Meta is offering a more than quarter-billion dollar package of community benefits for its massive Willow Village development. But the Menlo Park City Council questioned if the proposal is the best way to spend the money at its May 24 meeting, with council member Betsy Nash taking a skeptical view of the benefits.
Meta, formerly known as Facebook, has plans to build an ambitious development that includes 1.6 million square feet of offices, a 4.6-acre retail campus, a town square and publicly accessible park in the Belle Haven neighborhood. The main development would be built along Willow Road between Hamilton Avenue and Ivy Drive across 59 acres, according to the application. While there has been some scrutiny of the plans to build over the site of a buried Native American village, the project is moving through the planning process with proposals for community amenities for Belle Haven.
Along with the offices, the project would include 1,730 residential units and a 193-room hotel. Over 15% of residential units are to be offered at below market rate to satisfy both the city's inclusionary housing policy and commercial development requirements, according to Meta's application.
Meta is required to provide $133.3 million in community amenities, according to Menlo Park's ConnectMenlo initiative, but the amenities offered by Meta are valued at over $267 million according to the city and over $295 million according to Meta.
One of those amenities is a grocery store, something the Belle Haven neighborhood has long requested. However, Nash noted that the grocery store was not a full-service grocery store as advertised, but rather a pre-built grocery store space. While the rent of the space would be subsidized for two years, there is no promise that a tenant will move in and stay in operation. The grocery store space is valued by Meta and the city at over $30 million, while the rent subsidy is valued at around $2 million.
"We believe that (Meta) expects that an operating grocery store will come in," Nash said. "We do too, but we don't know that it will be there long term."
Ten residents who spoke at the meeting heavily supported the grocery store. One Menlo Park resident, Nicholas Pataki, said he wanted a more easily accessible grocery store for him and his family.
"The grocery store is just an absolute must for us," Pataki said. "It's not that we're a food desert per se, but having to move to drive to East Palo Alto or kind of deal with Willow (Road) and get into west Menlo Park ... it's always felt like a pretty big oversight, as someone who's invested and raising a family here in the neighborhood."
However, some residents shared similar fears to the council regarding the staying power of a grocery store. Resident Lynne Bramlett pointed to grocery store proposals in Palo Alto that have lost momentum over the years.
"I think the wording of the grocery store, the space (and) the rent subsidy is a red flag," Bramlett said.

▶ Directives:
1) According to the article on Meta's Willow Village, how many residential units would the project include?
2) Using the article on Meta's Willow Village, explain why council member Betsy Nash said the grocery store was not the full-service store it had been advertised as.
3) Reproduce the article on Meta's Willow Village word for word, starting at the words "Ten residents who" and ending after "and his family.".

▶ Data shown:
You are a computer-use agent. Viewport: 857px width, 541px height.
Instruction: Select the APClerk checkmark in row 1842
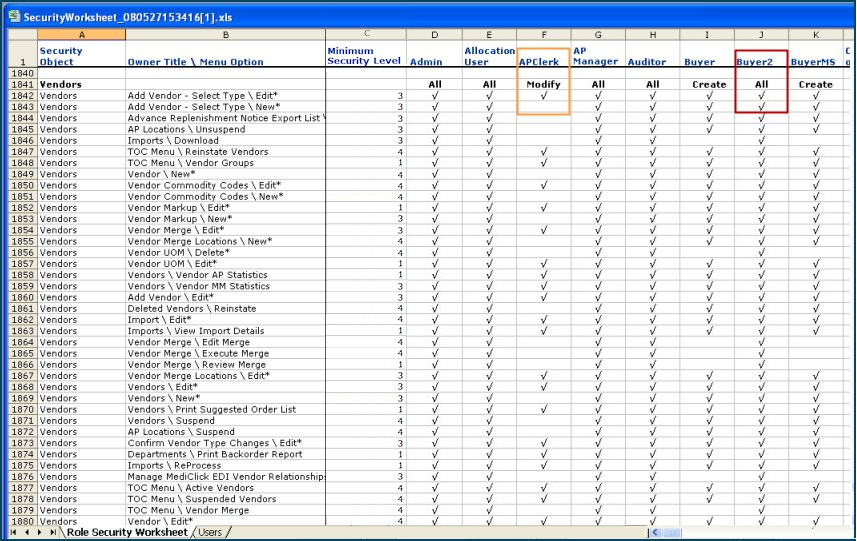543,96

▶ Set of answers:
1) The project would include 1,730 residential units.

2) Meta was offering a pre-built grocery store space rather than an operating store. The rent would be subsidized for only two years, and there was no promise that a tenant would move in and stay in operation.

3)
Ten residents who spoke at the meeting heavily supported the grocery store. One Menlo Park resident, Nicholas Pataki, said he wanted a more easily accessible grocery store for him and his family.